Hanover nodded. “We let it sit for forty-eight hours. Then, after it’s distilled, which happens here...” Hanover gestured to another group of tanks, “... the alcohol is separated from the solids. At that point, it’s ethanol. One-hundred-nintey proof.”
Mac whistled. I visualized vats of Jim Beam and Johnnie Walker, and wondered whether they had any place in the video.
“The alcohol is siphoned out the top while the stillage goes out through the bottom for further processing. Then the alcohol mix is dehydrated, where it becomes two-hundred proof ethanol,” Hanover turned to Mac. “That’ll do some damage, won’t it?” He chortled. “Make you as stiff as a board.”
Mac pasted on a smile.
I checked my watch. Hanover had been talking for half an hour. I didn’t know how much more I could take. As we walked, his hand touched the small of my back. I recoiled, but he didn’t seem to notice.
“The finished product—ethanol—is ultimately transported in tank cars to processors that mix it with gasoline,” he said cheerfully. “Today we’re processing corn, but tomorrow, who knows? Our scientists are working on other grains and prairie grass. Even garbage.”
How had Hanover ended up a tour guide flunky? He had to be pushing fifty, a little old for PR. Was he a ne’er do well son-in-law or nephew? The guy they couldn’t fire? Maybe they couldn’t find any other place for him.
He prattled on about state-of-the-art vats and silos while we walked back to the office. He introduced us to the plant manager, a taciturn man with a bulbous nose and gray stubble, who answered my questions in monosyllables. Hanover seemed to realize the guy might not be a great interview and offered to do it himself.
“We can decide that later,” I said, trying to be politic.
“Anything I can do, just ask.” Hanover rubbed his hands together again. “Well, I just don’t know when I’ve had a better time on a tour. You are certainly the most charming thing that’s been around here for a while.”

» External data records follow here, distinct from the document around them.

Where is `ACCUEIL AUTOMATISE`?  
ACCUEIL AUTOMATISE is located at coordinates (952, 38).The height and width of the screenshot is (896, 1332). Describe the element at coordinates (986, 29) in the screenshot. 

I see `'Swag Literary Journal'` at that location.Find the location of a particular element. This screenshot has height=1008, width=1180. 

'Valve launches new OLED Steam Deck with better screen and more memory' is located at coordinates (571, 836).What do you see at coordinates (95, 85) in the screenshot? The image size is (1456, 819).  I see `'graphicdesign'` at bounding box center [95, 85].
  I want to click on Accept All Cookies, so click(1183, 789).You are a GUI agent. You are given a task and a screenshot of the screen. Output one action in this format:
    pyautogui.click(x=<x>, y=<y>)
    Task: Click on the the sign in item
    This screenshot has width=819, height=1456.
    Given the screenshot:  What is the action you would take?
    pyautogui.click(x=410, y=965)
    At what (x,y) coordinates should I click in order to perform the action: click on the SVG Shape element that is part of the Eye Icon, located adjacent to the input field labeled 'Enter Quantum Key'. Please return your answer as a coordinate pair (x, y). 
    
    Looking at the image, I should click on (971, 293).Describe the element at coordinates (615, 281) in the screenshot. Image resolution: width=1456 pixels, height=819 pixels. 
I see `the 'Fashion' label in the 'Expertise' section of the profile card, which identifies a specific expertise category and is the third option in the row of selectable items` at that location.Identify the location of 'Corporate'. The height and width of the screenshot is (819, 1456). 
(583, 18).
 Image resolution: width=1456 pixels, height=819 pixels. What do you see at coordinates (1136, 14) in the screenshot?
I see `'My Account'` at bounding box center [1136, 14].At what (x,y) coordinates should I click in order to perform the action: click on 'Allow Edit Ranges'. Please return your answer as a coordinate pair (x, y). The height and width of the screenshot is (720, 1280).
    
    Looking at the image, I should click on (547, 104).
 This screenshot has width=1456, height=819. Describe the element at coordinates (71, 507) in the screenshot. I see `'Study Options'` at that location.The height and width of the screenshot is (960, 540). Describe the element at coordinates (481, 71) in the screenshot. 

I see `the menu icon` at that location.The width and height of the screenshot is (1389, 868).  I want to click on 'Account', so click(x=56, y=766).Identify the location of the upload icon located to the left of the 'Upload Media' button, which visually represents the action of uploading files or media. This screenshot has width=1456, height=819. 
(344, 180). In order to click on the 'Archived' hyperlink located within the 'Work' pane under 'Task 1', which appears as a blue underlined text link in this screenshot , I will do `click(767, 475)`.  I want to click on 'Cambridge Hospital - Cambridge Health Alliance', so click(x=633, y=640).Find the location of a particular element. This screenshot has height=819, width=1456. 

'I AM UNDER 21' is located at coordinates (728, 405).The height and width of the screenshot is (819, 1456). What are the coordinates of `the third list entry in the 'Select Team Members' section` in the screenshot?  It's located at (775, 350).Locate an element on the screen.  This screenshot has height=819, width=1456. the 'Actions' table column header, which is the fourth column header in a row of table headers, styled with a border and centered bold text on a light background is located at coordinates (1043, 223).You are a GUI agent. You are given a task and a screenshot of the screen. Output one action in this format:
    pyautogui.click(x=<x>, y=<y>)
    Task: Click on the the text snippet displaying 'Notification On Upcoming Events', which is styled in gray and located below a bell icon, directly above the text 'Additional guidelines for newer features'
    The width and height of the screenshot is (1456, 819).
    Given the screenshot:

“Oh, I bet you say that to all the girls.”
• • •
A few minutes later we were driving gratefully back upstate through tiny towns like Funks Grove and Shirley. We’d skipped lunch, and both of us were famished, so we stopped at a place whose outdoor sign advertised “home cooking.” The menu was on a board above the counter; it featured sandwiches on one side, hot meals on the other, and a Pepsi logo in the middle. Mac went for the pork chops. A tired-looking woman told him it would take ten minutes. Mac said he’d wait and smiled. She smiled back, but when I ordered a tuna sandwich, her smile faded and she pursed her lips. Did I insult her by not ordering a hot meal? Or was she just flirting with Mac?
“I’ll probably need to bring in some extra crew to handle the lighting, you know,” Mac said as we sat at a small, grimy table.
“Why can’t we just go with available light? Everything at the plant sparkles.”